Федор случайно бросил взгляд на окна дома и отчетливо разглядел в одном из них непричесанную седую голову Емельяновны. Байгулов поймал его взгляд, повернул голову в ту же сторону и закашлялся, подавившись дымом. Голова Емельяновны враз исчезла из окна.
– Пойдем прогуляемся, Федор, – когда прошел приступ кашля, ГПУшник тронул его за локоть и пошел в сторону околицы. – Разговор к тебе есть, откладывать боле не имею права.
– Отчего ж не прогуляться, – хрипло ответил Федор, направляясь за Байгуловым. – Можно. Только далеко?
– Слава богу, голос твой услышал, – обернувшись к нему, весело произнес Байгулов, – а то подумал, что ты немой. Нет, недалеко. До твоего дома. Ты не против?
– Не против.
– Понимаешь, у меня в Огурдино пока не на кого опереться, все какие-то нервные, ощеренные… Оно и понятно, такой пожар пережить не каждый сможет. Но время не терпит, необходимо начинать работать. А конкретно: организовывать колхоз, обобществлять скот. Чтоб большинство… подавляющее! огурдинцев стали колхозниками. Таковы показатели, с которыми мы должны встретить следующую посевную. Понимаешь? Но это общие задачи, а у нас с тобой задача – никак нельзя допустить, чтобы повторилось то, что случилось на днях…
Они брели, беседуя, в потемках под редкий лай собак, как два приятеля. Байгулов попыхивал трубочкой, рассуждал, изредка останавливаясь. Федор подумал, что, если кто-то сказал бы ему хотя бы неделю назад, что такое случится, он бы ни за что не поверил. Ведь лютые классовые враги, как любил выражаться Кныш.
– Тогда здесь все горело, – подал он голос. – Полыхало огнем.
Он, Чепцов, сам и поджог, он и устроил эту преисподнюю, взорвав Чивилинские хоромы тремя гранатами. Так притворяться и изворачиваться ему еще не приходилось. Байгулов тем временем, затянувшись в очередной раз, продолжал:
– Как Еремин допустил такое, ума не приложу. Ведь у него чутье, нюх на подобные вещи. Он контру за версту чует… Чуял, вернее… – исправился, сдвинув фуражку на затылок, Байгулов. – Увы, нет теперича Глеба. И заменить-то друга некем.

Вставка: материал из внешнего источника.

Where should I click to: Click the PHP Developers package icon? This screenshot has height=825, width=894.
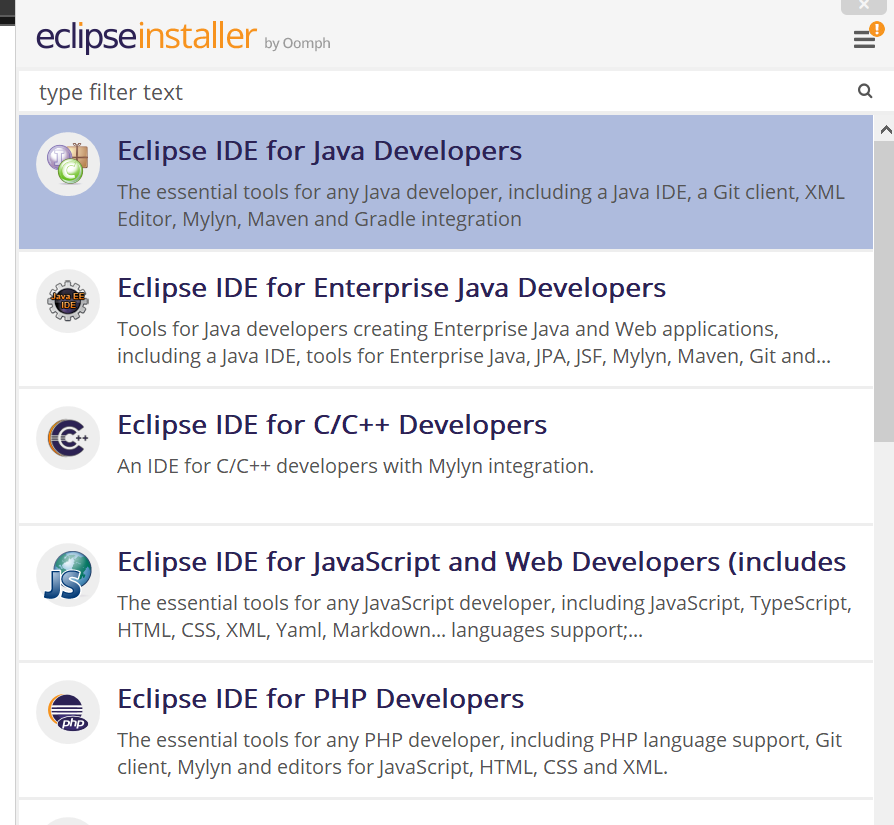[x=67, y=712]
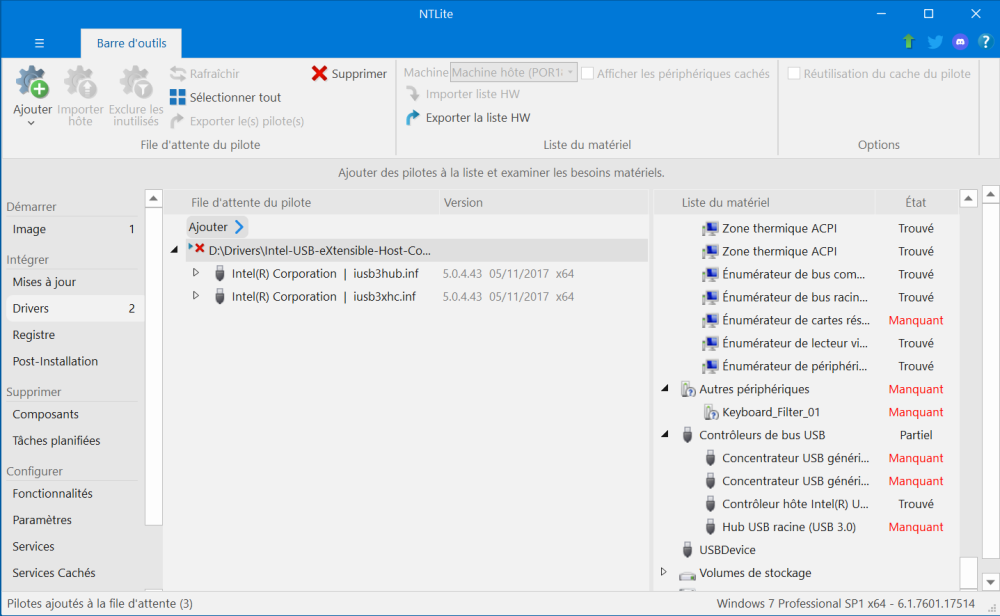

– Он был в больнице в это время, – произнес Федор и сам удивился, как легко у него это получилось. Он потихоньку вползал в чужую шкуру, как бы примеряя ее на себя.
– Да, да… Я знаю… Мне рассказывали про эту историю, но вместо него кто-то должен оставаться. Вот, ранят, к примеру, меня… ты заместо меня станешь за порядком в родной деревне следить, разве нет? – рассеянно заметил Байгулов.
– Не знаю, – честно признался Федор. – Неожиданно как-то…
Вдруг Назар, словно спохватившись, заговорил жестко и быстро:
– Вот тебе первое задание, Федор, ты уж извини, но времени на всякие испытательные сроки у меня нет. Надо бы нелегально как-то узнать, какая сволочь убила моих друзей – Быкова и Еремина.
– Попробую, – кивнул Федор, почувствовав, как от услышанного в животе у него будто начинает ворочаться и шевелить клешнями здоровенный рак.
ГПУшник тем временем выбил остатки табака из трубки, засунул ее за голенище и продолжал:
– Это надо сделать скрытно и быстро. Чтобы ни одна живая душа не узнала, даже из правления колхоза. Тут что-то не чисто, я чую… А что именно – понять не могу. Никому, запомни. Могила!
– Никому-никому? – переспросил Федор для убедительности.